* **Dataset records**:
┏━━

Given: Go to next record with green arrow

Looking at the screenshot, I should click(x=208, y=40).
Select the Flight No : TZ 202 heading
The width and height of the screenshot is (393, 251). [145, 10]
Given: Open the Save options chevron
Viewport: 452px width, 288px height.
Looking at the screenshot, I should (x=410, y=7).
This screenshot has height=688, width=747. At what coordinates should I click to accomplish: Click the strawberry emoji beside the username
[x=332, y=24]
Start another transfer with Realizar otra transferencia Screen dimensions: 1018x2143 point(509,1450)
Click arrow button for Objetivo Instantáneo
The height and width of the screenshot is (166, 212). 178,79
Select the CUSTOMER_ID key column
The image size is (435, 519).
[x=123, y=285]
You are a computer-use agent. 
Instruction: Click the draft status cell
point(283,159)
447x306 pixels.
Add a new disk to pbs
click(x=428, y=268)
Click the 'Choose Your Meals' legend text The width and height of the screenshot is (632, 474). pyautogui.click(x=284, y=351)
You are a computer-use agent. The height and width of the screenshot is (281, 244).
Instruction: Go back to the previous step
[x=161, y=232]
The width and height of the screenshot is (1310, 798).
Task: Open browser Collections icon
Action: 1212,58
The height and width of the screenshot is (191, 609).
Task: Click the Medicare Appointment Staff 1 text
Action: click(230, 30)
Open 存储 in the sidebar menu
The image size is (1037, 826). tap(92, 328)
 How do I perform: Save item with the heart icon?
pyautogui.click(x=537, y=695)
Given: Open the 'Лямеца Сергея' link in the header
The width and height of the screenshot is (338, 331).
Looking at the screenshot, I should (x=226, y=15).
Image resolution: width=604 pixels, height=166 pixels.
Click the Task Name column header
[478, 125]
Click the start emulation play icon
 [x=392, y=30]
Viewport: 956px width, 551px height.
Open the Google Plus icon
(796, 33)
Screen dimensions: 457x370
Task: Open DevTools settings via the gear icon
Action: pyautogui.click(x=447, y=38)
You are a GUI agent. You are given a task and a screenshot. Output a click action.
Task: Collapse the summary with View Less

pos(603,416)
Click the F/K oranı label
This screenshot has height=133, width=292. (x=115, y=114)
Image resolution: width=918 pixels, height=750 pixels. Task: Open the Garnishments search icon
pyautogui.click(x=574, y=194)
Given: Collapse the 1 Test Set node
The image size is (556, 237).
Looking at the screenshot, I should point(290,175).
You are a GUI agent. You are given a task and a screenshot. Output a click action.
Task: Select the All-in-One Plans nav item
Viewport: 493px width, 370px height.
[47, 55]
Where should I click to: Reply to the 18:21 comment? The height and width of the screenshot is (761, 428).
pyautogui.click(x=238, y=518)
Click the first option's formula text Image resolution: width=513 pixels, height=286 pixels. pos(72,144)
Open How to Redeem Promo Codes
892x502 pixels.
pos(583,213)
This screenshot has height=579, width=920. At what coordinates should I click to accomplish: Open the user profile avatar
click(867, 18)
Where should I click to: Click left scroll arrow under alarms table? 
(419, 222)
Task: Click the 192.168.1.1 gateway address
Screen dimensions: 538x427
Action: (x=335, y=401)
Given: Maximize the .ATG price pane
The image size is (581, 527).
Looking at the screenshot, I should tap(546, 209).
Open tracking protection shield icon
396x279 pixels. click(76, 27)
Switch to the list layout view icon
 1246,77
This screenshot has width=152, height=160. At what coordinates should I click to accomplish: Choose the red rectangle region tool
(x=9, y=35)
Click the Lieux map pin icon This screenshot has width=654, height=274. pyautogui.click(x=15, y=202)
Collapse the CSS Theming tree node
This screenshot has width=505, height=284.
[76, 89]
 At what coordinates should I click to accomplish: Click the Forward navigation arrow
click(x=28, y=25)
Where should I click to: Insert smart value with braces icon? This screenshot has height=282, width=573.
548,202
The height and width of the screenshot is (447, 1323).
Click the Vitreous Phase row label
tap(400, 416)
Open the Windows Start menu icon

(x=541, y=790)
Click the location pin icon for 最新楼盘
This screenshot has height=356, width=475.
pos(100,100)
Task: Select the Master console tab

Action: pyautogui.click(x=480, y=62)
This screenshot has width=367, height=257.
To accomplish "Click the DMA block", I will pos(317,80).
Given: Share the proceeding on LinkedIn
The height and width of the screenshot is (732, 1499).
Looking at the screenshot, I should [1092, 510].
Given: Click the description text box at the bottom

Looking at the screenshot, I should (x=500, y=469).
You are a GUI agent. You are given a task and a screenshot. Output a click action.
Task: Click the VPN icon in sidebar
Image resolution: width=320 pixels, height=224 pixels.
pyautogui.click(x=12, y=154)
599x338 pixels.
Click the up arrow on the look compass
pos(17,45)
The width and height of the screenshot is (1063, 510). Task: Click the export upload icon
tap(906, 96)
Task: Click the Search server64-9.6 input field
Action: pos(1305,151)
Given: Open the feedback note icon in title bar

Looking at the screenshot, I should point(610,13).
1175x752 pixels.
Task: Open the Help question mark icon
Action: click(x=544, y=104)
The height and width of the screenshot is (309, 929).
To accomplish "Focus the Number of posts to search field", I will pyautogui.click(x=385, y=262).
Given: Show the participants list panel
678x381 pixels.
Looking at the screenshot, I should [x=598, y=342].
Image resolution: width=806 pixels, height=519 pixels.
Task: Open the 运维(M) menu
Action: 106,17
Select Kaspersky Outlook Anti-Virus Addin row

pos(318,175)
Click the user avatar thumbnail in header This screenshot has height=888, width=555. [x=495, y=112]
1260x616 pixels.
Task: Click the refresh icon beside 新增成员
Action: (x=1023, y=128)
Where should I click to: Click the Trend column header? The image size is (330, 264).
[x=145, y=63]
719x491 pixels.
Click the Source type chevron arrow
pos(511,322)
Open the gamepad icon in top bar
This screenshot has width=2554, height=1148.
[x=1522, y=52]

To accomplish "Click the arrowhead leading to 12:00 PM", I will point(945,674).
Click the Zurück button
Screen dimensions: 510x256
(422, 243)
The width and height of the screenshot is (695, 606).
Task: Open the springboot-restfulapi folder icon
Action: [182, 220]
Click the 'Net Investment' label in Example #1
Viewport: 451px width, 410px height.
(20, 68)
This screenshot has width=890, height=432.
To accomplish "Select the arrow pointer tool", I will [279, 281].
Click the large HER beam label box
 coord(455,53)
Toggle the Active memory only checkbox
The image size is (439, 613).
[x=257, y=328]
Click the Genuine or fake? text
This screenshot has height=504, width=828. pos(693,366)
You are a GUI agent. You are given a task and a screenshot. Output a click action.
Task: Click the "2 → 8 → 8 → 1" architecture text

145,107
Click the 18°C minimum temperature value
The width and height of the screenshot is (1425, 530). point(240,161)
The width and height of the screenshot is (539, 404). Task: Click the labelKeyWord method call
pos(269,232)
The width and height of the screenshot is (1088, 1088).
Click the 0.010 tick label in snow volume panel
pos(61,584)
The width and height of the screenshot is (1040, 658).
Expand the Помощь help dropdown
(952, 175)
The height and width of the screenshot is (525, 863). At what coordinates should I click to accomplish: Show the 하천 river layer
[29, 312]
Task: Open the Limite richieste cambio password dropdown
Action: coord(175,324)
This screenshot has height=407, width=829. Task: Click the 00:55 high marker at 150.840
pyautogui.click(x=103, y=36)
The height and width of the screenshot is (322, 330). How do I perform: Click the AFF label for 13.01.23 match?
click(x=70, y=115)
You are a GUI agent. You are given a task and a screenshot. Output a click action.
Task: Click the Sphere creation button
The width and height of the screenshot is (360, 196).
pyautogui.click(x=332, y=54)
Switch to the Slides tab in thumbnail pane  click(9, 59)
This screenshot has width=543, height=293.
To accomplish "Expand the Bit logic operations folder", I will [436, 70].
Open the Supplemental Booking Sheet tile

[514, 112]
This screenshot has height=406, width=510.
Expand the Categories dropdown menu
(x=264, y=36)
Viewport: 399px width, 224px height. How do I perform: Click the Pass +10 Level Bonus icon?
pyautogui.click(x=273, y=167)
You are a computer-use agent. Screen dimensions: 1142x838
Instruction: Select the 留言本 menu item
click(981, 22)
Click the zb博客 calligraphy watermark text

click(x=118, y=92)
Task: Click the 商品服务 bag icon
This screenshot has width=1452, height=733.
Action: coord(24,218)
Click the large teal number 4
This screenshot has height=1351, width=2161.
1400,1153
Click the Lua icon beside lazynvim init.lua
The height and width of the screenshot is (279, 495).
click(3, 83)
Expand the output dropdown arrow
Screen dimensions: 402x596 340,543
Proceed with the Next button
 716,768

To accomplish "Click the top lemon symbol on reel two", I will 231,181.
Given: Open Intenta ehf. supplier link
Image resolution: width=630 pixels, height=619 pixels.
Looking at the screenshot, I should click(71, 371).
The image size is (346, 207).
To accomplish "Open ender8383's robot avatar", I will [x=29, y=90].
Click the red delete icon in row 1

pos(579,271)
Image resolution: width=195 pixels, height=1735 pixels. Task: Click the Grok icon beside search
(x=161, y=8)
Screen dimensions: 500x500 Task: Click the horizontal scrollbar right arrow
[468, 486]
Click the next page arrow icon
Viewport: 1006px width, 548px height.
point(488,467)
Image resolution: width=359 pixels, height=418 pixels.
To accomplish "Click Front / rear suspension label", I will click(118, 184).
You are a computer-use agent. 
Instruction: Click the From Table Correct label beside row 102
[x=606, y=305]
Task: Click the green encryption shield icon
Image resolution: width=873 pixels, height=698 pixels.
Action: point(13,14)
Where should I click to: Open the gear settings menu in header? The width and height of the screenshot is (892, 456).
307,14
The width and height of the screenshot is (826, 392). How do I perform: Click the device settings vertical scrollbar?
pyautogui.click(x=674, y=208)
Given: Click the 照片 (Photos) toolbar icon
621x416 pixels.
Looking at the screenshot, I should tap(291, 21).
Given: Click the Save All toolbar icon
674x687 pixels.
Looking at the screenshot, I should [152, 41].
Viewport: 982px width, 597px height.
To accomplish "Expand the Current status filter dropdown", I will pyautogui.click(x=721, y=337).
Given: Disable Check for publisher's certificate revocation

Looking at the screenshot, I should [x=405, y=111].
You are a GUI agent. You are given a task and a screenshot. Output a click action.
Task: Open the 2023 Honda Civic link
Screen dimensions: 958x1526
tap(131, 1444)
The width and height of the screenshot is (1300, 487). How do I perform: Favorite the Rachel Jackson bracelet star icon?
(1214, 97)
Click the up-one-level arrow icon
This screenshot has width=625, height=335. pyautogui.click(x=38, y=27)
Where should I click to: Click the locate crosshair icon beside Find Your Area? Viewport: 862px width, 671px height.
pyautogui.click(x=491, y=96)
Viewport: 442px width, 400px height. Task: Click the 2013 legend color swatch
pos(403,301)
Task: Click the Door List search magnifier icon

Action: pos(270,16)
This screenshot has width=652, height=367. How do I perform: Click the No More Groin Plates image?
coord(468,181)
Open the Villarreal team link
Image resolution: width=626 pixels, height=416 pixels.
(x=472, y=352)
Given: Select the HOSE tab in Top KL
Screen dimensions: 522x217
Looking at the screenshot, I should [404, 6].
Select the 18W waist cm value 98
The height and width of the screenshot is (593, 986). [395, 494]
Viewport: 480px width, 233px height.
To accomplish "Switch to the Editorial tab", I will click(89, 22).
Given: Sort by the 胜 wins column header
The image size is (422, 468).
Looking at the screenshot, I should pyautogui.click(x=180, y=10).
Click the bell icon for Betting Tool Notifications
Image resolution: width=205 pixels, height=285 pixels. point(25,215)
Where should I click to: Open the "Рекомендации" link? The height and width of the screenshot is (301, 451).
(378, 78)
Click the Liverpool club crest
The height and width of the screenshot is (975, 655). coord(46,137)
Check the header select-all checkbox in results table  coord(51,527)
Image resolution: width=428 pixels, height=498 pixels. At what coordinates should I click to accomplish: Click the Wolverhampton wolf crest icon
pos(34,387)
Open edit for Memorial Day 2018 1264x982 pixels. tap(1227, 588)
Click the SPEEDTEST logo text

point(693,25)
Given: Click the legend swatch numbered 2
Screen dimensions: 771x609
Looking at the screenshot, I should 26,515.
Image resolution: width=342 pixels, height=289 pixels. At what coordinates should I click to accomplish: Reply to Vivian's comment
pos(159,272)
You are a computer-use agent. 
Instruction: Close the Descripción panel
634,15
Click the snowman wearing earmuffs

┗━━

* **WHAT TO PRODUCE**:
Go through the records above and return every line that holds the string "toolbar".

* **WRITTEN ANSWER**:
Given: Click the 照片 (Photos) toolbar icon
Given: Click the Save All toolbar icon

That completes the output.